Design/methodology/approach
To examine the return and volatility spillovers, the authors employ VAR-BEKK-GARCH model on the daily data of four emerging Latin American equity markets which include Peru, Chile, Brazil and Mexico, which ranges from January 2000 to June 2018.
Findings
The results show that the return transmissions vary across the stock markets and the crises periods. The volatility transmission is found to be bidirectional between the gold and stock markets of Brazil and Chile during the US financial crisis. Furthermore, the volatility spillover is unidirectional from Brazil to gold and from gold to Peru stock market during the Chinese crash. We also calculate the optimal weights hedge ratios for gold and stock portfolio. The result suggests that portfolio managers need to increase the weight of gold for the equity portfolios of Peru and Mexico during the US financial crisis. Furthermore, during the Chinese crisis, investors may raise the investment in gold for the equity portfolios of Brazil and Chile.

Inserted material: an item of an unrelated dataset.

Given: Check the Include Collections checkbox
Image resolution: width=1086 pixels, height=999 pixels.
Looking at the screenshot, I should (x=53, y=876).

Finally, the cheapest hedging strategy is CHIL/GOLD during the US financial crisis, whereas MEXI/GOLD during the Chinese crash.
Practical implications
These findings have useful insights for portfolio diversification, asset pricing and risk management.
Originality/value
The study's outcome provides policymakers and investors with in-depth insights regarding hedging, risk management and portfolio management.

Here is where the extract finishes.